When we touch the intrinsic nature of loss, we discover what lasts. Grief points back to love and reorganizes what we know as true. It allows us to meet life fully, rather than trying to control it. Defenses soften. Reactivity loosens. Presence is available. From that clarity, real connection becomes possible, whether together or apart.
Grief does not fix life. It allows us to come into contact with it more fully.
Uncertainty: The Path We Cannot Bypass
When grief has revealed the truth, certainty quietly dissolves. What remains is not chaos, but openness.
The bad news: you’re falling through the air, nothing to hang on to.
The good news: there is no ground. —Chögyam Trungpa Rinpoche
Uncertainty isn’t a problem to fix; it is the ground for transformation. We learn to meet it by deepening our relationship with the present. Meditation helps us practice being with impermanence and fear without needing to escape. Somatic awareness shows us how uncertainty lives in the body, through tension, holding, or avoidance, and how gently returning to breath, sensation, and presence expands our capacity to be with life as it is.
We all carry histories, family, culture, strategies that helped us survive.

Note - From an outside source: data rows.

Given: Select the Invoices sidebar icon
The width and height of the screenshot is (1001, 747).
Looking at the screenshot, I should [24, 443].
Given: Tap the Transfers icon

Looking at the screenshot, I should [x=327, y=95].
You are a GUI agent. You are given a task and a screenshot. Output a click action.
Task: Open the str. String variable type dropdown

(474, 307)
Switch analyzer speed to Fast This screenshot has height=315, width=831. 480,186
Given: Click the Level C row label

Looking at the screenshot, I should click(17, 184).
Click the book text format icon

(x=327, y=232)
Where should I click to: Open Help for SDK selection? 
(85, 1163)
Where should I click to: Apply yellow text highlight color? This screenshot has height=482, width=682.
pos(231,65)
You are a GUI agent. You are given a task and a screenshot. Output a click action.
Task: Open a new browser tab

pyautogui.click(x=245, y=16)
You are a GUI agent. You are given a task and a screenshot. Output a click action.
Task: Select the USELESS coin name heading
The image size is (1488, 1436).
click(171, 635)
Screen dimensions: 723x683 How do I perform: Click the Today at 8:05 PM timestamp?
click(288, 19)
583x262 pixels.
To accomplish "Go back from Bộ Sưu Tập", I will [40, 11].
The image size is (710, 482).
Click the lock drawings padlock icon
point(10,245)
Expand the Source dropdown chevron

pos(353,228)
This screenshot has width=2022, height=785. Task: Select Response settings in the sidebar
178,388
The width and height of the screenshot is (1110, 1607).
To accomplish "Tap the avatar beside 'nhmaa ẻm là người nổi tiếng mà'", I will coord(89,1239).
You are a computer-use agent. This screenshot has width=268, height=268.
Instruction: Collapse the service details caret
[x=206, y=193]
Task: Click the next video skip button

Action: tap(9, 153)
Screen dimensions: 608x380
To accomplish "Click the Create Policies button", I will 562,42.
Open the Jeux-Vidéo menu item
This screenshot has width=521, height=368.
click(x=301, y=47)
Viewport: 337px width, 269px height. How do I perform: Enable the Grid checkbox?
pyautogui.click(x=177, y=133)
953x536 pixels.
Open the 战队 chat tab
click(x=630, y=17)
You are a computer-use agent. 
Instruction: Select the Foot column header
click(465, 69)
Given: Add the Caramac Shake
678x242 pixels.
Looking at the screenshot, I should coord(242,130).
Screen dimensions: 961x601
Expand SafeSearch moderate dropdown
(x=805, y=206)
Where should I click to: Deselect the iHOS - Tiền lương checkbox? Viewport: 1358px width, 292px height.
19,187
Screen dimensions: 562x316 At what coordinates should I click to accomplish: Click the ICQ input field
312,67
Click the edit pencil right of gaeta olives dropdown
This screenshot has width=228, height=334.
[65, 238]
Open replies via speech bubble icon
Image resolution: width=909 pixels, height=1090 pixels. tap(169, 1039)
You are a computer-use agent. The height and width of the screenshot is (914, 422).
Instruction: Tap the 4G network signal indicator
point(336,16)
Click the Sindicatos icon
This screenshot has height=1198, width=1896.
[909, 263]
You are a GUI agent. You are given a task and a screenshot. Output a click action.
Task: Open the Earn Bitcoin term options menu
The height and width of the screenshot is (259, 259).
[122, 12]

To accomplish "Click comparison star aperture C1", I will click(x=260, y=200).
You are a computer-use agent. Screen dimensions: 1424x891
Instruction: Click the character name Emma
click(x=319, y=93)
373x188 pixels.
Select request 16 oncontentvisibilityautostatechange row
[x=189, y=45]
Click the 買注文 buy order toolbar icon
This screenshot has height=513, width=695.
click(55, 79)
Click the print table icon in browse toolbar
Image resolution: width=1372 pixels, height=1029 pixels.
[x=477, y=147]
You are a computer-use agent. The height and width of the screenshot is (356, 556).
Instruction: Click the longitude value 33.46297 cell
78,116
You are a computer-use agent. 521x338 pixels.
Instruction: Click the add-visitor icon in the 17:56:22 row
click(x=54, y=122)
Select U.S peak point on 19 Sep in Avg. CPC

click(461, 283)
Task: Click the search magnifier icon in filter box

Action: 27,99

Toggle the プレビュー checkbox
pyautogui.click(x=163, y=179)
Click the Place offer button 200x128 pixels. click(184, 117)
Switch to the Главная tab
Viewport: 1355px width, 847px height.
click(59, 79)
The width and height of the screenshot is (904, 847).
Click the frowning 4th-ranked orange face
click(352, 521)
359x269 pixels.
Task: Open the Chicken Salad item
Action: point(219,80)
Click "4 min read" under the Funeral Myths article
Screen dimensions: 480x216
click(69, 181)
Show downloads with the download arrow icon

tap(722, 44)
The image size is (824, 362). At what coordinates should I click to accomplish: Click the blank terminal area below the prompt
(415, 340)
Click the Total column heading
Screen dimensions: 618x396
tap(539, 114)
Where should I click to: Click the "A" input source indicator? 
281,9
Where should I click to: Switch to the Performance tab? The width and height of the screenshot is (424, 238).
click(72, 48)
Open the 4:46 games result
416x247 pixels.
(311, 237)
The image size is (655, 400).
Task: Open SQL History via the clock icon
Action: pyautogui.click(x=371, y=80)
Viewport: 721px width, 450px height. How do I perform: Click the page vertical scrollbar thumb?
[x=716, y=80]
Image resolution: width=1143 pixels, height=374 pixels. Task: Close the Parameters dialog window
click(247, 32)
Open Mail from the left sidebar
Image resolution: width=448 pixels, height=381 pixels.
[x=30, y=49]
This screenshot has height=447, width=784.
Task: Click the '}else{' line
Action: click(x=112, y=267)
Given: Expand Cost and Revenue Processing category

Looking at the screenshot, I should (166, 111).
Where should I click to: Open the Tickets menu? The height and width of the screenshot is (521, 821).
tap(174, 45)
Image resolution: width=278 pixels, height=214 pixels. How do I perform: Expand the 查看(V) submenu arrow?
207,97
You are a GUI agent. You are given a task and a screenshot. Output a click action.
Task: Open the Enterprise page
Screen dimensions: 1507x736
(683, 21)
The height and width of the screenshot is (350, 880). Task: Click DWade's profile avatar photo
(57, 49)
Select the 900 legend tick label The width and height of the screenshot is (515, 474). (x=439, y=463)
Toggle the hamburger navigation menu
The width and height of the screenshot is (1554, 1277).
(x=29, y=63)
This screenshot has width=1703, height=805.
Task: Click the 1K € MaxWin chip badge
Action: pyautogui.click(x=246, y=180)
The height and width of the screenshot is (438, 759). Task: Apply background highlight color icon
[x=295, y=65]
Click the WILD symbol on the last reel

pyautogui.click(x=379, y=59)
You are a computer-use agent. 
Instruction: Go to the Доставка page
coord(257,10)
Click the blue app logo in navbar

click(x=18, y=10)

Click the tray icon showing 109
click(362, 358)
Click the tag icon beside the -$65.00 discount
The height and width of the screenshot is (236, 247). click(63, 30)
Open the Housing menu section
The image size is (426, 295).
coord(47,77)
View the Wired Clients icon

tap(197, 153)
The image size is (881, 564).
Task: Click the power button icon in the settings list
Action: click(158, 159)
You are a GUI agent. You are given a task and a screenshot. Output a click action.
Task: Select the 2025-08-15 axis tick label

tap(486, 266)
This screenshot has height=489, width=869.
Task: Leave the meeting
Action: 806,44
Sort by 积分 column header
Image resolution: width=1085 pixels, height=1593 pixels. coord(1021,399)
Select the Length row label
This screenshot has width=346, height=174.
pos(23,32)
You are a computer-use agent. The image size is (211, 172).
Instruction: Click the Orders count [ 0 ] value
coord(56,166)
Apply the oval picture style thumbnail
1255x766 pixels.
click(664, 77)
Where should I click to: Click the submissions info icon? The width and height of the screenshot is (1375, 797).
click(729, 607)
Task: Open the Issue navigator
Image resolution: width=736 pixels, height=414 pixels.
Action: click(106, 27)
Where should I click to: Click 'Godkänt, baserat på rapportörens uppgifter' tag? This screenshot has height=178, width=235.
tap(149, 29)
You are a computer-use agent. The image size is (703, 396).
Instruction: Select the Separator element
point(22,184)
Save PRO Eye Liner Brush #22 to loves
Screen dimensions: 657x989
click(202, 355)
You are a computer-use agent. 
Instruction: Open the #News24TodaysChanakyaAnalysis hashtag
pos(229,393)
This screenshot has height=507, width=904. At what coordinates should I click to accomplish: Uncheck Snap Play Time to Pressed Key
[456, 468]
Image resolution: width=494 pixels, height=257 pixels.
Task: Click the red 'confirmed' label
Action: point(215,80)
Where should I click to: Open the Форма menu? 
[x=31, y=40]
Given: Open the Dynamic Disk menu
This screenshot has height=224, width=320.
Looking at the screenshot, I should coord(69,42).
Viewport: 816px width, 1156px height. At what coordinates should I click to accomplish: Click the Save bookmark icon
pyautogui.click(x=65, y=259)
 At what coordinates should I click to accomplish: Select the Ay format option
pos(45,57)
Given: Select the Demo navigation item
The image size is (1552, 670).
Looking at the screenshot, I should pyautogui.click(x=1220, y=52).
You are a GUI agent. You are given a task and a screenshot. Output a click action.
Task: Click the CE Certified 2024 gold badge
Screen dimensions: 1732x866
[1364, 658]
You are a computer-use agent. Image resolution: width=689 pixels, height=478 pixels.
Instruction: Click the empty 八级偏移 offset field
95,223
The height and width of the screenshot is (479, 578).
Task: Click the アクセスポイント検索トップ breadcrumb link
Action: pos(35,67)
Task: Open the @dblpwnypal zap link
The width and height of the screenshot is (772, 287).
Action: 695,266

These patterns shape how we face the unknown. Recognizing them isn’t a flaw, it’s human.
Practicing presence in uncertainty means loosening our grip on explanations, outcomes, and fixed identities. It means allowing discomfort to teach, rather than rushing to manage it. Growth arises not from solid ground, but from trusting the space in between. Through awareness, embodiment, and attention, uncertainty becomes less of a threat and more of a teacher. It is not a flaw in the path, it is the path itself.
It is through the unknown that intimacy deepens, creativity emerges, and humility returns us to one another. When we stop insisting on certainty, we begin to sense something truer:
We are not separate.
Not self-made.
Not alone.
This is not an escape from relationship. It is a return to interdependence. Whatever we name as sacred is not elsewhere. It is already moving, through us, between us, as us.
The Paradox
Grief points us back to love.
Differentiation points us back to interdependence.
Uncertainty points us back to luminosity.
This is the both/and.
We are distinct, and yet inseparable. Grounded, and groundless. Bounded by our bodies, and held in the infinite.
We need coherence for integration. We need grief to open. We need mystery to transform.
In a culture that fragments and isolates, where screens replace presence and speed replaces reflection, therapy can be one of the few remaining spaces to encounter complexity, to ask the hard questions, to touch mystery without judgment. This is why I believe therapy and spirituality cannot be separated; one deepens the other.
Differentiate. Grieve. Befriend uncertainty.
This is not a path with a clear end. It is a spiral, returning us again and again, each time more fully, with a little more honesty, a little more courage, a little more tenderness for what it truly means to be human.